WordPress is the Content Manangement System (CMS) used to produce this site but shoehorning it to produce a complete site can cause unforseen problems. For example, my Permalink structure was denying me access to my awstats folder!
Why? – this is because I’m publishing the site using WordPress 1.5 and it’s mod_rewrite (created by the permalink’s structure) incorrectly assumes that the Awstats folder is part of the WordPress site (because the Rewritebase is set to /) and when it can’t find Awstats within WordPress, I get dropped into a 404 page.
I tried accessing the folder using the ip address instead of the domain but couldn’t get in – my ISP subsequently told me this wouldn’t work – that I need to come in under my domain for awstats to function.
To sort this out, I inserted the following code above the code WordPress inserted in my .htaccess:
RewriteCond %{REQUEST_URI} ^/awstats/
RewriteRule .* - [L]
Hat tip to Niall for helping out with this.
I just want to say THANK YOU for your awesome help with .htaccess.
This is the BEST and easiest solution I’ve found in dealing with the scourge of SPAM our domain has been hit with. We have 16 blogs and after implementing this on my domain, I finally feel secure in upgrading all of them to 1.5 SANS captcha!
Thank you!
Delighted the .htaccess anti-comment-spam advice has been of use Mark,
Tom
Hey Tom, I’ve been into this issue for a couple of days now, and the suggestion you have here has also been posted on the WP support site (might have even been you? lol). At any rate, No Go for me on this one 🙁 If you get a free minute and want to delve deeper into the situation, please let me know, I’d sure appreciate the help! Here’s the basics:
domain.com => root wp install
domain.com/awstats => requires http auth, but was broken by WP Permalinks. I’ve tried every variation of the
RewriteCond %{REQUEST_URI} ^/awstats/
RewriteRule .* – [L]
code as I could come up, to no avail 🙁 What i’m wondering now is if there’s something in the apache conf that’s conflicting even further… Again, if you have a free moment and want to take a look, say the word 🙂
Thanks for a great service to website security!
Scott
Howdy Tom,
I have been having this same problem with my blog. I however am on wordpress 2 platform.
I also have tried to add the code you provided and still no go on my site.
I have been searching high and low for a fix for this for about 2 weeks now. I have to put up a dummy .htaccess to view my stats. Not a good solution at all.

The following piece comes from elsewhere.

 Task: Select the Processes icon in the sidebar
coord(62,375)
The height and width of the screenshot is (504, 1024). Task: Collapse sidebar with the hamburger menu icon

Any way thanks for your solution if I find one for mine I will come and put in another comment for your readers.
Sincerely,
Glen Barnhardt
Hi,
This is what I have in my .htaccess and I still get the same 404 page, is there anything else that could be wrong?
# BEGIN WordPress
RewriteEngine On
RewriteBase /
RewriteCond %{REQUEST_URI} ^/awstats/
RewriteRule .* – [L]
RewriteCond %{REQUEST_FILENAME} !-f
RewriteCond %{REQUEST_FILENAME} !-d
RewriteRule . /index.php [L]
# END WordPress
I think in any mod_rewrite based ‘smart url’ cms should be used following approach: if directory or file exists – use it. Otherwise – call appropricate php/perl handler.
something like this:
RewriteCond %{REQUEST_FILENAME} -f
RewriteRule ^(.+)$ $1 [L]
RewriteCond %{REQUEST_FILENAME}/index.html -f
RewriteRule ^(.+)$ $1/index.html [L]
It is almost you wrote but in more common form.